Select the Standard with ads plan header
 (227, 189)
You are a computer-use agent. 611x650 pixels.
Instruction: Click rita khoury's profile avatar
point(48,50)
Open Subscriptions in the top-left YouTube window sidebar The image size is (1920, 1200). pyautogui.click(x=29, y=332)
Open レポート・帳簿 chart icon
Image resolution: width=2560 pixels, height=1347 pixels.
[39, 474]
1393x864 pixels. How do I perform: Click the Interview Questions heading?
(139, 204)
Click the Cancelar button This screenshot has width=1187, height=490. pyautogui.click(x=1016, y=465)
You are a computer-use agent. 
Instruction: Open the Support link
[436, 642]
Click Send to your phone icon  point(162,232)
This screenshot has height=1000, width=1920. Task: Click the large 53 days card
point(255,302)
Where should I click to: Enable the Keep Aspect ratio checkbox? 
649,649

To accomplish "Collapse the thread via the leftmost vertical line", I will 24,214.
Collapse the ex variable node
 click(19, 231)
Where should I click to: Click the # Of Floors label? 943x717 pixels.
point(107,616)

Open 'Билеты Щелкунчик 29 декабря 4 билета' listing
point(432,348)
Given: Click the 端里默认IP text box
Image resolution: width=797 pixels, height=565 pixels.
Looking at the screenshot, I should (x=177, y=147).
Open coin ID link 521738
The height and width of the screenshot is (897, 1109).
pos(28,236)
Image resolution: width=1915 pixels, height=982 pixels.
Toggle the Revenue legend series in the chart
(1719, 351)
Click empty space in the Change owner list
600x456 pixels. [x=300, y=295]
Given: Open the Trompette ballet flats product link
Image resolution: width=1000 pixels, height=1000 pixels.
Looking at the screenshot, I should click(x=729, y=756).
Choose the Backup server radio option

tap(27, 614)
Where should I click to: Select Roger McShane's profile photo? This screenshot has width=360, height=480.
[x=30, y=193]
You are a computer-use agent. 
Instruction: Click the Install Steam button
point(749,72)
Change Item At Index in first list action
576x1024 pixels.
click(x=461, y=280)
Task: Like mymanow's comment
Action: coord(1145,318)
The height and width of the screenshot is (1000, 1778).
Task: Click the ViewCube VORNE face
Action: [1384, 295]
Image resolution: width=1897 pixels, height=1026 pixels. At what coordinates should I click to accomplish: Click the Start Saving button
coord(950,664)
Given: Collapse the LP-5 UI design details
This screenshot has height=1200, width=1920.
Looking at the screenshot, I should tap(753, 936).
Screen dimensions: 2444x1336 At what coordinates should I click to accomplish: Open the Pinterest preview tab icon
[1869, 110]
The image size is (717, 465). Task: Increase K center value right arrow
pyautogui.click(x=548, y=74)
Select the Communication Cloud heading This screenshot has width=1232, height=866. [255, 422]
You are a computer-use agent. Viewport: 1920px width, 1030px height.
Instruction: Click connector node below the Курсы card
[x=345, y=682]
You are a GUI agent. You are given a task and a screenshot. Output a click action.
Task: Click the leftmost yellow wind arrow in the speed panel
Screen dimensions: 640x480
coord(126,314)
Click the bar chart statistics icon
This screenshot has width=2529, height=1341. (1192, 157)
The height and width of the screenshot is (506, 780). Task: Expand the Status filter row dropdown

---

• Exercise objective: Print every line of the data above verbatim, leaving nothing out and changing nothing.

• Written reply:
Select the Standard with ads plan header
 (227, 189)
You are a computer-use agent. 611x650 pixels.
Instruction: Click rita khoury's profile avatar
point(48,50)
Open Subscriptions in the top-left YouTube window sidebar The image size is (1920, 1200). pyautogui.click(x=29, y=332)
Open レポート・帳簿 chart icon
Image resolution: width=2560 pixels, height=1347 pixels.
[39, 474]
1393x864 pixels. How do I perform: Click the Interview Questions heading?
(139, 204)
Click the Cancelar button This screenshot has width=1187, height=490. pyautogui.click(x=1016, y=465)
You are a computer-use agent. 
Instruction: Open the Support link
[436, 642]
Click Send to your phone icon  point(162,232)
This screenshot has height=1000, width=1920. Task: Click the large 53 days card
point(255,302)
Where should I click to: Enable the Keep Aspect ratio checkbox? 
649,649

To accomplish "Collapse the thread via the leftmost vertical line", I will 24,214.
Collapse the ex variable node
 click(19, 231)
Where should I click to: Click the # Of Floors label? 943x717 pixels.
point(107,616)

Open 'Билеты Щелкунчик 29 декабря 4 билета' listing
point(432,348)
Given: Click the 端里默认IP text box
Image resolution: width=797 pixels, height=565 pixels.
Looking at the screenshot, I should (x=177, y=147).
Open coin ID link 521738
The height and width of the screenshot is (897, 1109).
pos(28,236)
Image resolution: width=1915 pixels, height=982 pixels.
Toggle the Revenue legend series in the chart
(1719, 351)
Click empty space in the Change owner list
600x456 pixels. [x=300, y=295]
Given: Open the Trompette ballet flats product link
Image resolution: width=1000 pixels, height=1000 pixels.
Looking at the screenshot, I should click(x=729, y=756).
Choose the Backup server radio option

tap(27, 614)
Where should I click to: Select Roger McShane's profile photo? This screenshot has width=360, height=480.
[x=30, y=193]
You are a computer-use agent. 
Instruction: Click the Install Steam button
point(749,72)
Change Item At Index in first list action
576x1024 pixels.
click(x=461, y=280)
Task: Like mymanow's comment
Action: coord(1145,318)
The height and width of the screenshot is (1000, 1778).
Task: Click the ViewCube VORNE face
Action: [1384, 295]
Image resolution: width=1897 pixels, height=1026 pixels. At what coordinates should I click to accomplish: Click the Start Saving button
coord(950,664)
Given: Collapse the LP-5 UI design details
This screenshot has height=1200, width=1920.
Looking at the screenshot, I should tap(753, 936).
Screen dimensions: 2444x1336 At what coordinates should I click to accomplish: Open the Pinterest preview tab icon
[1869, 110]
The image size is (717, 465). Task: Increase K center value right arrow
pyautogui.click(x=548, y=74)
Select the Communication Cloud heading This screenshot has width=1232, height=866. [255, 422]
You are a computer-use agent. Viewport: 1920px width, 1030px height.
Instruction: Click connector node below the Курсы card
[x=345, y=682]
You are a GUI agent. You are given a task and a screenshot. Output a click action.
Task: Click the leftmost yellow wind arrow in the speed panel
Screen dimensions: 640x480
coord(126,314)
Click the bar chart statistics icon
This screenshot has width=2529, height=1341. (1192, 157)
The height and width of the screenshot is (506, 780). Task: Expand the Status filter row dropdown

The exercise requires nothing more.